Wheels are the standard format for distributing pre-built Python packages. When you run pip install or uv pip install, you are typically downloading a wheel file. Pure Python packages work everywhere, but packages with compiled C, C++, or Fortran code must be built for specific operating systems and CPU architectures.
PyPI (pypi.org) is the main public repository where Python packages are hosted. Tools like pip and uv download wheels from PyPI by default.
CUDA is NVIDIA's programming platform for running code on GPUs. Many popular data science and machine learning libraries (like PyTorch) depend on CUDA, and installing the right version for your hardware has historically been a major pain point.
This episode focuses on packaging infrastructure rather than writing Python code, so familiarity with installing packages via pip install or uv pip install is the main prerequisite to following along.

Key Points and Takeaways

1. Wheel Next: A cross-industry initiative to fix Python's hardware-aware packaging gap

The central topic of this episode is Wheel Next, an open-source initiative aimed at modernizing how Python packages communicate what hardware they need. Today, when you pip install a package with compiled code, the wheel format can only express the OS, CPU architecture, and Python version it was built for. It has no way to declare things like which CPU instruction sets it supports (e.g., AVX2) or which GPU/CUDA version it requires. Wheel Next proposes a generic, extensible system -- via a set of PEPs -- that lets package authors declare these hardware requirements and lets installers like uv automatically detect and select the right build for the user's machine. The initiative is backed by a coalition of at least 14 companies and major open source projects including NVIDIA, Astral, Quansight, Meta, AMD, Intel, Google, Red Hat, and others.

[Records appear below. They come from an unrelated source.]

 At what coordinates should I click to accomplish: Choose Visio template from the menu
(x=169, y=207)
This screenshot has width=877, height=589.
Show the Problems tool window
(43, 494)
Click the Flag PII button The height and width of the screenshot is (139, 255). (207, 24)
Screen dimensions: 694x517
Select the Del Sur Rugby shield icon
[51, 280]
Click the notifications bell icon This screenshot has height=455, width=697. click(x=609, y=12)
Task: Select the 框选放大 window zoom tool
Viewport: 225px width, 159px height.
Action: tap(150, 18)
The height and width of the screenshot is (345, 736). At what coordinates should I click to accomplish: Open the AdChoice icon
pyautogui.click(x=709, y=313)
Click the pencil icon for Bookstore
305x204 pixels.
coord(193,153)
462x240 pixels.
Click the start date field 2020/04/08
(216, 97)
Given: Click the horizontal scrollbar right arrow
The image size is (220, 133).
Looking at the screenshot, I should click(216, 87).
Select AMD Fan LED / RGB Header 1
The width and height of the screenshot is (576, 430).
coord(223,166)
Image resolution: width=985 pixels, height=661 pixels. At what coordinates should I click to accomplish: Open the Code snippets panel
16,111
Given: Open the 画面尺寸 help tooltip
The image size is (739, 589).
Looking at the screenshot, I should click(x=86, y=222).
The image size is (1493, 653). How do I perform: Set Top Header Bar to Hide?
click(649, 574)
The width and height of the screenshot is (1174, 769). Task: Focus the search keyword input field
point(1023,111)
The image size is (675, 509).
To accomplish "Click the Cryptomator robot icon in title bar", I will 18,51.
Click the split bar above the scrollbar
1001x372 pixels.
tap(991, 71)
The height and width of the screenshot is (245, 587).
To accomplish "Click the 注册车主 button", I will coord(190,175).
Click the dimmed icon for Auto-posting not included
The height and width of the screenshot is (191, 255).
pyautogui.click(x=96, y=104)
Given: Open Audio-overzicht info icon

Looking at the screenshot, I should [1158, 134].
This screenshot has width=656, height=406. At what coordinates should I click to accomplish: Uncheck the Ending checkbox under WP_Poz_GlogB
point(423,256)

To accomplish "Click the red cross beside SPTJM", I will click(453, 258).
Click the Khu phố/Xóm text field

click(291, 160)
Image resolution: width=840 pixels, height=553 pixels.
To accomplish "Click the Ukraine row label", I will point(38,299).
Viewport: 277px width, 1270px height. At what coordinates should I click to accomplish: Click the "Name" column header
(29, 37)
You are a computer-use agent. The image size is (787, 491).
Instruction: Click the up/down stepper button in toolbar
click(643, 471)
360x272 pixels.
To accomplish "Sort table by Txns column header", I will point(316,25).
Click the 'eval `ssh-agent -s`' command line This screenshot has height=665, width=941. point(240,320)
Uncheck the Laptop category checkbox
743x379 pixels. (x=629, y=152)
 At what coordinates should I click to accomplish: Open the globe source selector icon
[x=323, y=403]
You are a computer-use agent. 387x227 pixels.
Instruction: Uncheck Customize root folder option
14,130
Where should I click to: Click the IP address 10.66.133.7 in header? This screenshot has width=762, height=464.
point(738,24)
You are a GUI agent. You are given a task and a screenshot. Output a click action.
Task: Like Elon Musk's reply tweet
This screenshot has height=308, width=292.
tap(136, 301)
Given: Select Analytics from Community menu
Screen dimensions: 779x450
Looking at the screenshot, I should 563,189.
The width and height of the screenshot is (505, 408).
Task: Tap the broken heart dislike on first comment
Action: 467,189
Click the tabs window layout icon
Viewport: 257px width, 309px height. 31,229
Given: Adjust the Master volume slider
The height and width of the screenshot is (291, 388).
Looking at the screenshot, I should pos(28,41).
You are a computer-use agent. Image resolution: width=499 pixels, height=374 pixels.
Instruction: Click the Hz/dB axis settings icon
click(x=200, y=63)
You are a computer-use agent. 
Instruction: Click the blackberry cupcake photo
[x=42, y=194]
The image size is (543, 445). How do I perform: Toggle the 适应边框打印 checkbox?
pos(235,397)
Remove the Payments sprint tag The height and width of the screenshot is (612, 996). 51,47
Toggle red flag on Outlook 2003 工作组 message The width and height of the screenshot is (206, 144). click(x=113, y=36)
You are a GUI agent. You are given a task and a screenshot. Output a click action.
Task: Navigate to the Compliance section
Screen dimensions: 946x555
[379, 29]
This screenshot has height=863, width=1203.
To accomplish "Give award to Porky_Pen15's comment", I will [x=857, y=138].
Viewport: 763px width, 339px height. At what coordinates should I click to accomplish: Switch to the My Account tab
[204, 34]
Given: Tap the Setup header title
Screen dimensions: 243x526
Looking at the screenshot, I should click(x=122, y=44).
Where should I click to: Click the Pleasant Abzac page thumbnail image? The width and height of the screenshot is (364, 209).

wheelnext.dev -- The Wheel Next project website with notes, drafts, and contributor information

2. The lowest common denominator problem: leaving 10-20x performance on the table

When building wheels for x86-64 CPUs, package authors can only use CPU features dating back to about 2009. Newer hardware capabilities like SSE4, AVX2, and later SIMD instruction sets simply cannot be used because installers have no way to know whether the user's machine supports them. Ralf Gommers explained that the performance difference between 2009-era features and modern ones can be 10x to 20x for scientific workloads. This means the Python ecosystem is systematically leaving massive performance gains on the table for the 40-50% of Python developers doing data science and scientific computing. The same problem exists on ARM, where the default build target is often a Raspberry Pi level chip, far below what desktop and server ARM processors can do.

peps.python.org/pep-0817 -- PEP 817: Wheel Variants Beyond Platform Tags (Draft)
peps.python.org/pep-0825 -- PEP 825: Wheel Variants Package Format (Draft)

3. How NumPy solves this today -- and why it does not scale

NumPy uses an elaborate system of runtime CPU detection and dynamic dispatch to ship a single wheel that performs well across different CPU generations. The library compiles the same source code multiple times targeting different CPU families (Haswell, Skylake, etc.), merges those compiled variants into a single Python extension module, and then at runtime detects the CPU and dispatches to the optimal code path. This approach works -- NumPy has dedicated engineers from Intel and ARM contributing architecture-specific optimizations -- but it creates "fat binaries" that are much larger than necessary and requires enormous engineering effort that most packages simply cannot replicate. SciPy, scikit-learn, Pandas, and Pillow do not use SIMD optimizations in their shipped wheels even though the code exists, because there is no scalable way to ship it.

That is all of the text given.